School has started in full force, and so have Sun Devil parties. After a week back at school, many bars near ASU campuses said they have seen an influx of the now-illegal vertical IDs, forcing them to turn away more customers or face punishments for breaking the law.
Hartley Rodie, a manager at Gringo Star Street Bar on Mill Avenue, said law enforcement in the area has been very proactive in making sure businesses are aware of the law change and the consequences that come with it.
“They now treat vertical IDs as if they were expired IDs,” Rodie said. “So the punishment would be the same as if we were caught serving alcohol to someone with a hole punched in their ID or had an expired license, which was already totally illegal.”
Rodie said he has not heard of any bars or restaurants being punished for selling to someone with a vertical ID, but said law enforcement has devoted extra effort to awareness and stiff punishments in case of a breach of the law.
Rodie said bars and restaurants were given a 30-day notice in early June before the law went into effect, and said he and other employees alerted everyone who came in during that time with a vertical ID that they would need to get a new one.
The announcement came in the middle of summer, when many out-of-state students had left for a few months, so they missed out on the period of notice.
Since the law has been enacted, many bars, particularly ones that cater to college students, have used social media to try and make people aware of the change, so they do not have to refuse service.
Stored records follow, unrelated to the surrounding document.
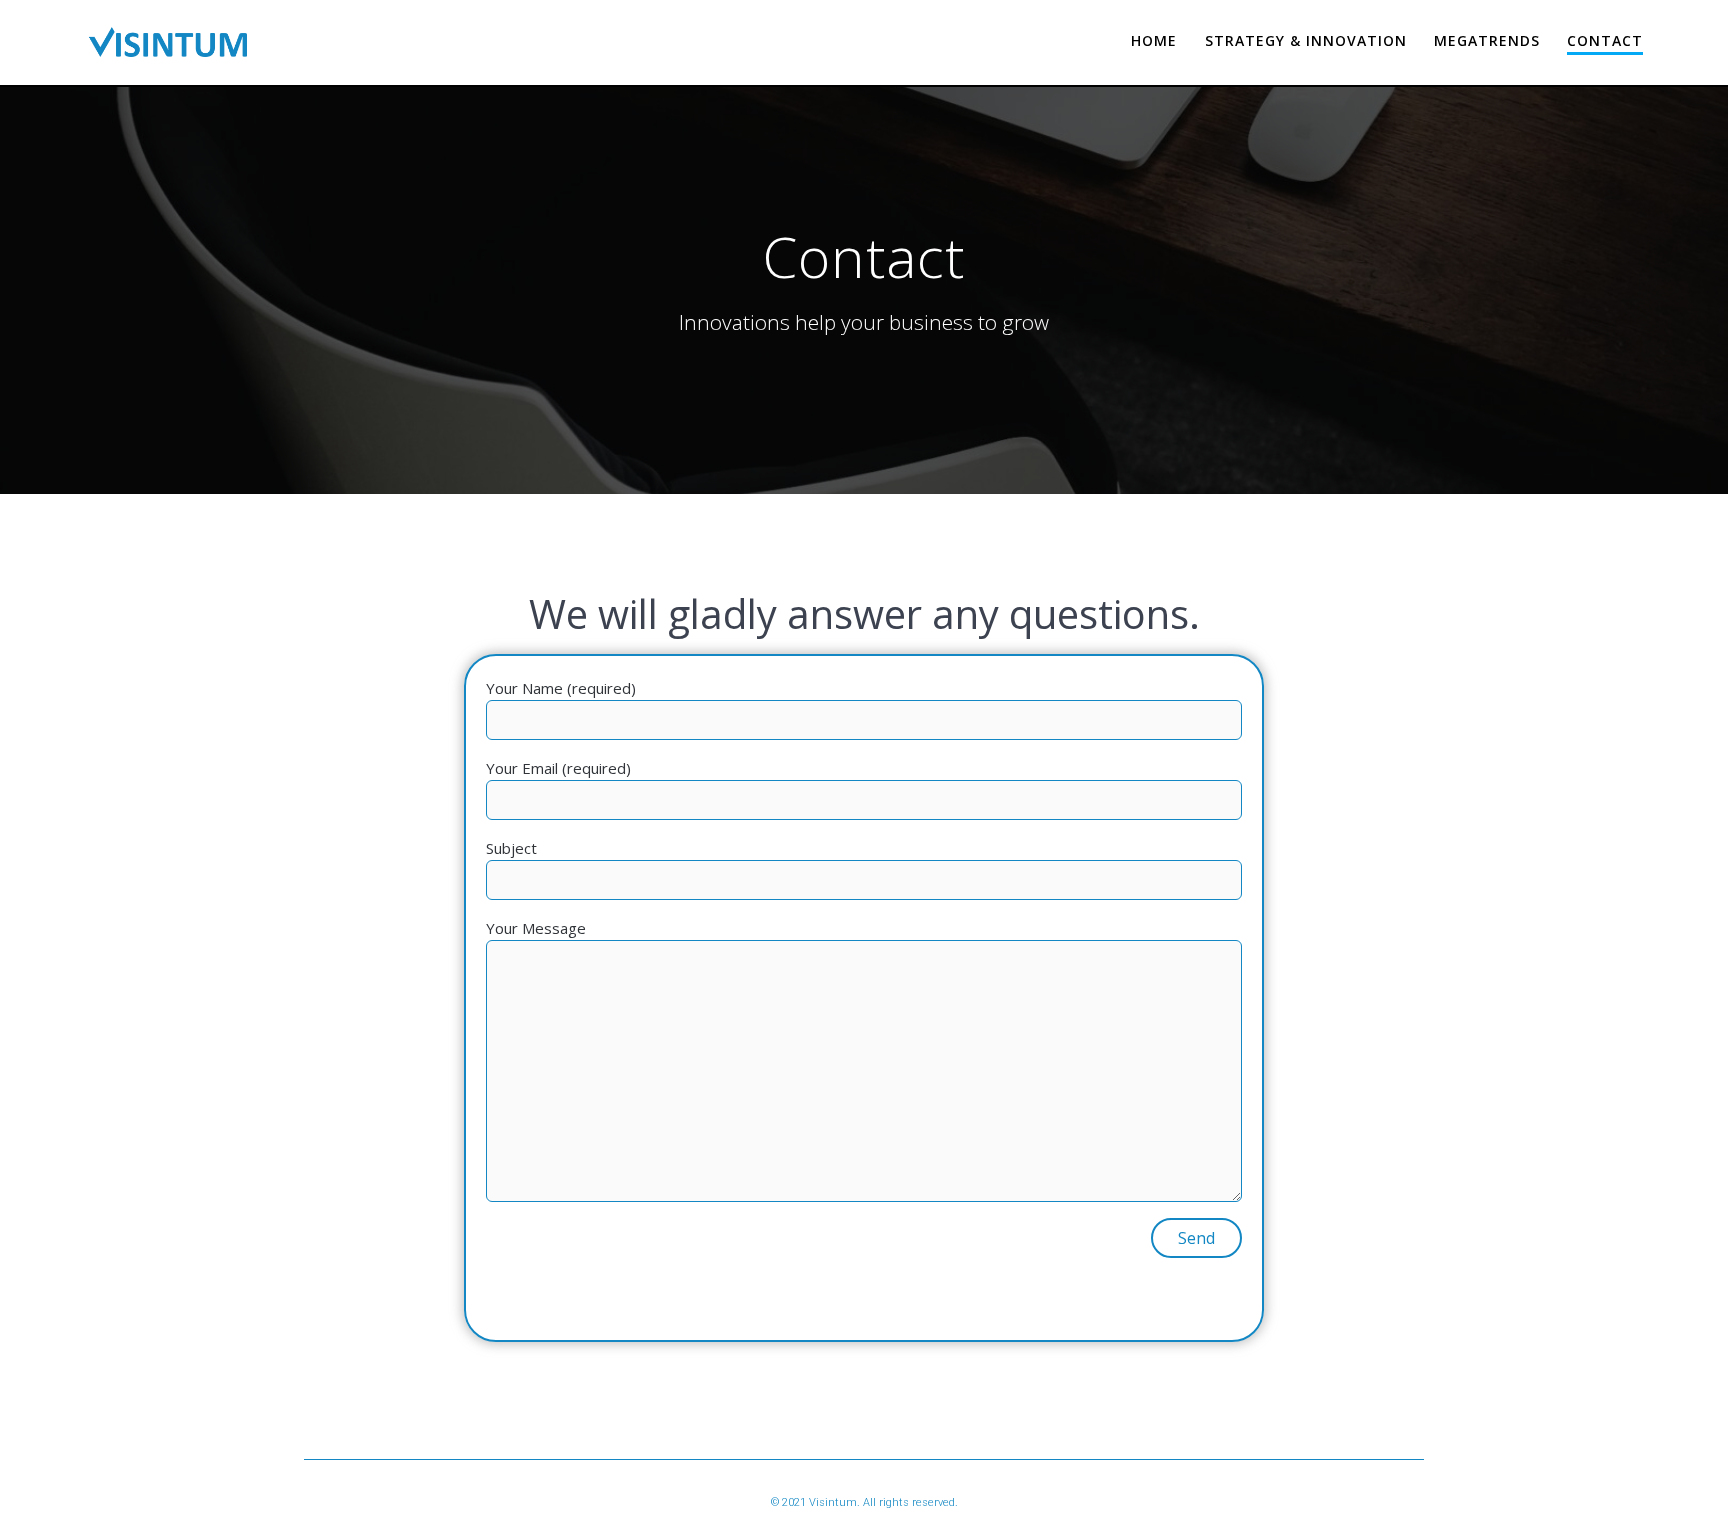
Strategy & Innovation (1306, 40)
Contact (1605, 40)
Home (1154, 40)
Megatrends (1487, 40)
Employees from bars on Mill Avenue post the rules on their Facebook pages along with drink specials to educate their friends about the new rules.
Rodie said if the bar turns a customer away, he will generally give the patron his business card and offer to let them to the front of the line when they come back with valid ID. He said he tries to explain the change to them while still trying to be sympathetic.
Ron Smith, a manager at Whiskey Rose in Glendale near the West campus, said the law has not affected his business nearly as much as businesses closer to the Tempe campus.
“People don’t generally get mad; it’s just more of an annoyance,” Smith said.
Smith said he also just explains that it is the law now and tells customers the new forms of valid ID, such as passports or military ID that contain a picture.
Lee Hill, a spokeswoman for the Arizona Department of Liquor Licenses and Control, said that since the law has been enacted, distributors of alcohol have all been compliant and flexible, even when dealing with losses in business.
Hill said that the department was hearing many complaints from businesses and consumers alike who were affected by the change, and said the department is aware of unintended complications brought about by the change.
However, Hill said the Motor Vehicle Division is the entity that issues the vertical licenses, which were originally made to aid the Department of Liquor Licenses and Control by identifying underage people easily.
She said because of the departmental difference, coming up with a solution that did not require another department changing its procedures to cater to another was not easily seen.
As for businesses, Rodie said he and his employees had no complaints about a law that was designed to cut down on crime.
“To make the law, they must have had good reason for it,” he said. “We will just keep our heads down and follow the rules.”